* **About this task**
Reproduce the lines below from the one that contains "Amaravathi9 (58, 1137)" through the end, inclusive, and add nothing.

##############################

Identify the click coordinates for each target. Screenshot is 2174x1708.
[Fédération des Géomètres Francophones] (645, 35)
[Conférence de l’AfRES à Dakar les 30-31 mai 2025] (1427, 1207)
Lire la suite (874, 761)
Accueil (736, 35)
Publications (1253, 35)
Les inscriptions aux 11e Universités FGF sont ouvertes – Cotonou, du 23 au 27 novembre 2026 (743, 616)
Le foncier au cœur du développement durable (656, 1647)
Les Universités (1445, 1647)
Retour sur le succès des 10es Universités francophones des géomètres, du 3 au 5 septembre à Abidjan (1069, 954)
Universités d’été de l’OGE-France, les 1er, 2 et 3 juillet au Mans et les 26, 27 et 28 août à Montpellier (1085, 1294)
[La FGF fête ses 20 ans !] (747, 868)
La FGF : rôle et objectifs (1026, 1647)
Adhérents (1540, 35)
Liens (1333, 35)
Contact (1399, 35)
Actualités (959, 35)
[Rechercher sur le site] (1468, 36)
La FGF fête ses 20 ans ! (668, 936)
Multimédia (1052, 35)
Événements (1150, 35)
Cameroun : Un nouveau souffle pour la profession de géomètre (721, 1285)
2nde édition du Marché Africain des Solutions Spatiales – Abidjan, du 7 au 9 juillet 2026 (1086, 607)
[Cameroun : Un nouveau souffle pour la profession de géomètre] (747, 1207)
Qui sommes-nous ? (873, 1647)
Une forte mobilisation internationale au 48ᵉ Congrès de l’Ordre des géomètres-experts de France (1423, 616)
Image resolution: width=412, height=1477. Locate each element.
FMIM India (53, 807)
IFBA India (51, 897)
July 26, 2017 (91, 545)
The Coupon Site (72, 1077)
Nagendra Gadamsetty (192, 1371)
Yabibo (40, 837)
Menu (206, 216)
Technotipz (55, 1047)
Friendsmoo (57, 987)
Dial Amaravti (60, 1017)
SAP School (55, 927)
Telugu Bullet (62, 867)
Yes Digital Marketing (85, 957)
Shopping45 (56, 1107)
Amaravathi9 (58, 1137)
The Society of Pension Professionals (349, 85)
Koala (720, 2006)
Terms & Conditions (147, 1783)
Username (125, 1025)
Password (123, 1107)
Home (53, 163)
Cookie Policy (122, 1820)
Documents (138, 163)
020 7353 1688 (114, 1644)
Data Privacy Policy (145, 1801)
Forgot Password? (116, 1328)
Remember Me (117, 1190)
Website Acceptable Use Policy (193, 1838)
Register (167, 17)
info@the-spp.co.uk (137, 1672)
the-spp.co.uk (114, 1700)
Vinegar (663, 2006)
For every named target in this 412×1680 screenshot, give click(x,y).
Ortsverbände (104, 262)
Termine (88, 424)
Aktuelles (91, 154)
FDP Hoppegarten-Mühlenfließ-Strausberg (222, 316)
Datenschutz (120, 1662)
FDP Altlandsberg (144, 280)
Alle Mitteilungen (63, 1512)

##############################

* **Expected answer**
Amaravathi9 (58, 1137)
The Society of Pension Professionals (349, 85)
Koala (720, 2006)
Terms & Conditions (147, 1783)
Username (125, 1025)
Password (123, 1107)
Home (53, 163)
Cookie Policy (122, 1820)
Documents (138, 163)
020 7353 1688 (114, 1644)
Data Privacy Policy (145, 1801)
Forgot Password? (116, 1328)
Remember Me (117, 1190)
Website Acceptable Use Policy (193, 1838)
Register (167, 17)
info@the-spp.co.uk (137, 1672)
the-spp.co.uk (114, 1700)
Vinegar (663, 2006)
For every named target in this 412×1680 screenshot, give click(x,y).
Ortsverbände (104, 262)
Termine (88, 424)
Aktuelles (91, 154)
FDP Hoppegarten-Mühlenfließ-Strausberg (222, 316)
Datenschutz (120, 1662)
FDP Altlandsberg (144, 280)
Alle Mitteilungen (63, 1512)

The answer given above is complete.